Analysis Argues Paris Climate Change Agreement Makes Economic, Policy Sense
The dramatic technological revolution of the past quarter-century made the Paris Agreement on Climate Change possible by providing the means to reconcile the two great challenges of the 21st century—eliminating carbon emissions from the global economy and fulfilling the aspiration of billions of people for economic development, according to the findings of a new analysis titled “The Economic and Institutional Foundations of the Paris Agreement on Climate Change: The Political Economy of Roadmaps to a Sustainable Electricity Future,” by Mark Cooper, senior fellow for economic analysis at the Institute for Energy and the Environment at Vermont Law School.

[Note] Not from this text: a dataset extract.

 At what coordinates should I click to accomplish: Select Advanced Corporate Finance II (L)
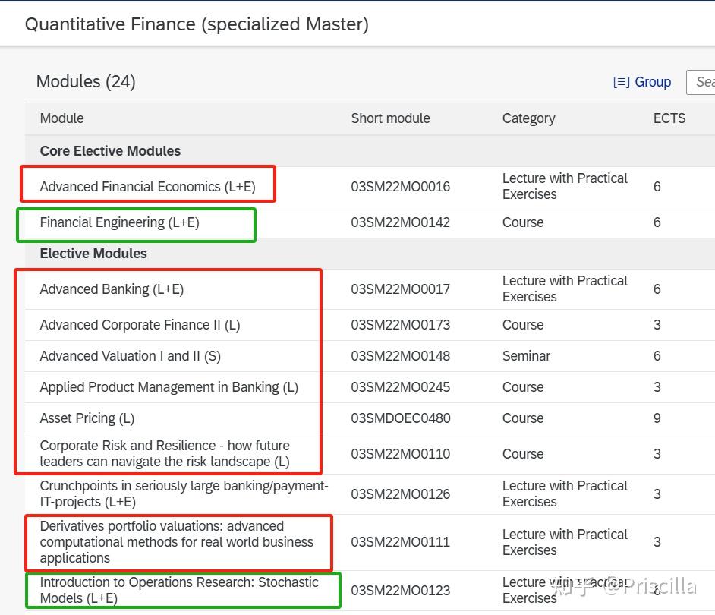click(x=140, y=325)
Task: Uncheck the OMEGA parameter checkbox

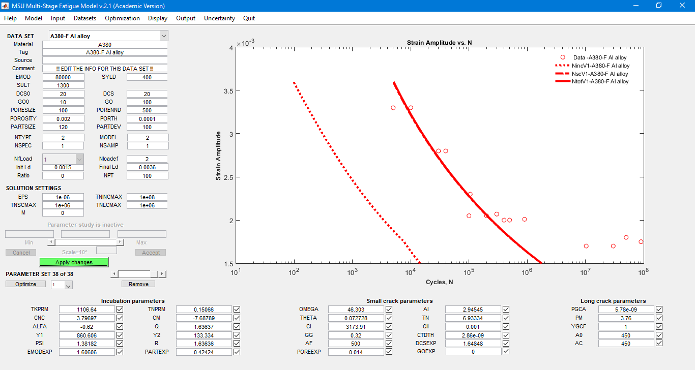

The economic fundamentals of the agreement are examined by analyzing three recent deep decarbonization “road maps”—the 100% renewable scenario of Jacobson et al., Greenpeace’s “energy (r)evolution,” and the Deep Decarbonization Pathway project. It uses three sets of price projections—Jacobson et al., Lazard, and the recent “Australian Power Generation Technology Report”—to estimate the cost of the resources selected.
The analysis examines the impact on costs of low-carbon and low-pollution constraints on the selection of resources to meet the need for electricity. The key economic findings are:
- The selection of resources on the basis of their environmental characteristics is almost identical to a selection based on their economic cost.
- A rigorous least-cost approach to decarbonization leads to an electricity sector based on 100% renewables at a cost for energy services that is likely to be lower than a business-as-usual approach based on fossil fuels and nuclear power.
- Neither fossil fuels with carbon capture and storage nor nuclear power enter the least-cost, low-carbon portfolio because their costs are much higher than renewables and do not appear to be decreasing.
- A rigorous, least-cost approach to decarbonization accomplishes the goal of reducing other pollution, rendering it “irrelevant” from a policy perspective.
- Because the main energy resources of the 100% renewable approach are widely available and less costly today, there is no reason to hold back from taking aggressive measures to follow the 100% renewable road map.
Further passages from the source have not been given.